Concluindo, Midnight Gospel se propõe a levar a outro patamar, mais maduro, as animações, nem sei dizer se isso é ou era necessário, nesse sentido tivemos animações bem legais nessa última década, material produzido para crianças mas com um pé no mundo adulto, explorando as neuroses e sabores, alguns bem doces, de ser um millenial, coisa como Apenas um Show, O Estranho Mundo de Gunball, Steven Universo e o já citado Hora de Aventura, todos eles têm momentos e narrativas riquíssimas sobre esse novo século que acabou de começar, só que mesmo com toda a riqueza narrativa essas séries ainda são voltadas para crianças. Midnight Gospel é outra coisa, é adulto, é maduro à sua própria maneira. Vai evoluindo, trata diretamente assuntos que nunca poderiam ser retratados em animações infantis. E é muito interessante, nesse sentido, que ele não o faça de forma imperiosa, a exploração de Clancy é respeitosa e empática, lida com diferenças de uma forma única, à primeira vista o personagem é bem antipático, construído à imagem e semelhança de tantos youtubers e comunicadores millenials que a gente já não suporta, mas ele evolui, ele aprende, e, se ele não é um completo “babaca”, é só porque ele é alguém disposto a ouvir e aprender do jeito dele. Recentemente tivemos um famoso youtuber, o Felipe Neto, se posicionando em diversos temas sociais e políticos, e até pedindo desculpas pelas babaquices antigas, mostrando que o sucesso não tinha apagado o ser humano que ele é. Clancy enquanto personagem me lembra muito isso, um ser em um processo de aprendizado, apesar do seu status divino.
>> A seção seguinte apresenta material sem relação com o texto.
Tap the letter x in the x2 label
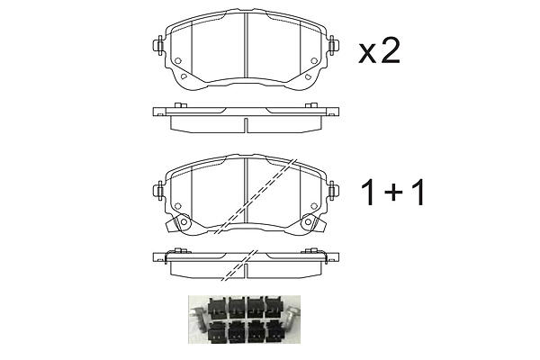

A série acaba sendo sobre como nós estamos sempre à beira do fim, e sobre como toda a filosofia, literatura e conhecimento, além de não dar conta de resolver o problema antes que tudo se acabe tragicamente, também não nos ajuda a compreender o motivo de tanta dor e sofrimento. Mas se tem uma coisa que a gente pode esperar do conhecimento adquirido neste mundo tão transitório é que ele talvez traga pra gente um pouco de paz para encarar o caminho, que muitas vezes é exatamente o que precisamos. Midnight Gospel não é para todo mundo, não foi pensada e nem realizada para ser um sucesso massivo, mas também não é para uns poucos escolhidos detentores de uma sabedoria prodigiosa (quem já conheceu um fã de Ricky e Morty sabe do que eu tou falando, galerinha chata), Midnight Gospel é para quem quer prestar atenção, viajar nas questões oferecidas por aquelas pessoas, por aqueles personagens, sabendo que as respostas não são, nem se pretendem, definitivas, e que é assim o longo caminho que a gente tem que percorrer em busca de um pouco de sanidade nesse mundo tão louco.